The representative suggests that parents in Kansas are helpless. They are not. The LaTurner-McCarthy Bill of Rights is already in place.

LaTurner is absolutely right that parents should be the primary stakeholders in the education of their children. Unfortunately, in my 36 years of teaching, I have seen many parents who have failed to take on this responsibility.

But Kansas parents, including the LaTurners, have a RESPONSIBILITY to:

  1. Meet and get to know the administration and teachers, attend and participate in PTOs, site councils, district advisory committees. In my district, program adoption materials are selected by teachers and administration, then samples are taken to site councils for review. Here is the opportunity for parents to see! And they can certainly observe what their child brings home daily.
  2. They have the right to address their school board in public meetings, according to the agenda. But parents have the RESPONSIBILITY to follow the dispute resolution policy before bringing it to the board.
  3. Schools publish proposed budgets each year before approval – in newspapers and online. The RESPONSIBILITY of parents is to research, ask questions and raise concerns.
  4. Confidentiality has always been there; never doubt it. With social media and an online presence, there can be a leak, but not by school staff. School districts have purchased “grade programs” forever, and grades are online. Social-emotional learning is a current buzzword. Programs can also be used to track social and emotional issues, usually in the form of discipline, attendance, and failing grades so interventions can be made in a timely manner. Parents have the RESPONSIBILITY to work with the school on socio-emotional situations involving their children.
  5. I retired in 2008 and the violent activities at the time were posted on the Kansas State Department of Education website. Schools now have procedures in place in the event of a security breach; they text parents for “lockdowns”.
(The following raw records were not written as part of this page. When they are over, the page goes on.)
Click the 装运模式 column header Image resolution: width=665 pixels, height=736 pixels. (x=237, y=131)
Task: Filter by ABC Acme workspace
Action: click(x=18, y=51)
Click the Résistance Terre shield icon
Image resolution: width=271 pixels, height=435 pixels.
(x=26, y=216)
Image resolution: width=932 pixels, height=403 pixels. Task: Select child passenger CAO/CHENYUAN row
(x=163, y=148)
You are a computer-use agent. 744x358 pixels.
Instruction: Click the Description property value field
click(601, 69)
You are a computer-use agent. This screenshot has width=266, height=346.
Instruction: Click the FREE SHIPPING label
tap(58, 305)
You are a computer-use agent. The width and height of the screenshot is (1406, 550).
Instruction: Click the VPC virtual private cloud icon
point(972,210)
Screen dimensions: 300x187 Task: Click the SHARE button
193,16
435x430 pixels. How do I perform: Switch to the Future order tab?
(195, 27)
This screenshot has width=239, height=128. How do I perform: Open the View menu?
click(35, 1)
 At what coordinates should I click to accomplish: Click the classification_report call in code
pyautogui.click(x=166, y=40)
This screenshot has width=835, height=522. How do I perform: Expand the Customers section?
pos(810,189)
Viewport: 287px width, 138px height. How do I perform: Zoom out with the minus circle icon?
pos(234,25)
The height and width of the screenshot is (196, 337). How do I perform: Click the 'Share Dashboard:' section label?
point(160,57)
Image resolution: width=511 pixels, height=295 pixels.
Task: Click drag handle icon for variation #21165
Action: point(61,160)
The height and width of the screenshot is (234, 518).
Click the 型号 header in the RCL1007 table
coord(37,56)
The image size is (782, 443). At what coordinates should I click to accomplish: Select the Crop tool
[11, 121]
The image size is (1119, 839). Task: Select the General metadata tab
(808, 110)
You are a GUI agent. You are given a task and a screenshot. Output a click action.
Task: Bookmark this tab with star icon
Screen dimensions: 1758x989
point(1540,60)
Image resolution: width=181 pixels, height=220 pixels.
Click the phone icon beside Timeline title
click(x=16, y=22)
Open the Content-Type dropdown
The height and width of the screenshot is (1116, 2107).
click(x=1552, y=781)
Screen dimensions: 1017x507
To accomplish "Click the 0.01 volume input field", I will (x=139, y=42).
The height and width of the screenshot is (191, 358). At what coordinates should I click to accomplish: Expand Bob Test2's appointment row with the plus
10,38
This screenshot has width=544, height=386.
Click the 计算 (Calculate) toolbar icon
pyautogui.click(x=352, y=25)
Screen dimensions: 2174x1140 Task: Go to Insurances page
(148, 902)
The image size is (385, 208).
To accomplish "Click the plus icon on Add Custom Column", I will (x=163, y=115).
I propose a declaration of teachers’ rights.

  1. Teachers have a right to security. I have never been assaulted, but today many are. We have a responsibility not to take risks. Teachers should know the safety procedures and policy and then take responsibility, for example, to file a worker’s compensation claim in the event of an injury. Teachers are bad at this; districts say “just use your health insurance – one of your benefits”. Still, there are deductibles, co-payments, and possibly the potential for long-term issues. Teachers must also file police reports if necessary. Districts must enforce their bullying policy.
  2. Teachers have the right to be informed and the responsibility, when hired, to know the reputation and history of the school district.
  3. Teachers have the right to choose and the responsibility to choose the best job for their situation.
  4. Teachers have the right to be heard and the responsibility to raise concerns with the administration, school board, and file appropriate grievances or claims per incident in accordance with their contract and state law.

Schools work better when parents know their responsibilities and when we value our teachers. Cookie-cutter solutions copied from Washington, DC leaders will not improve Kansas schools. LaTurner should aim higher.

Through its opinion section, the Kansas Reflector works to amplify the voices of people who are affected by public policies or excluded from public debate. Find information, including how to submit your own review, here.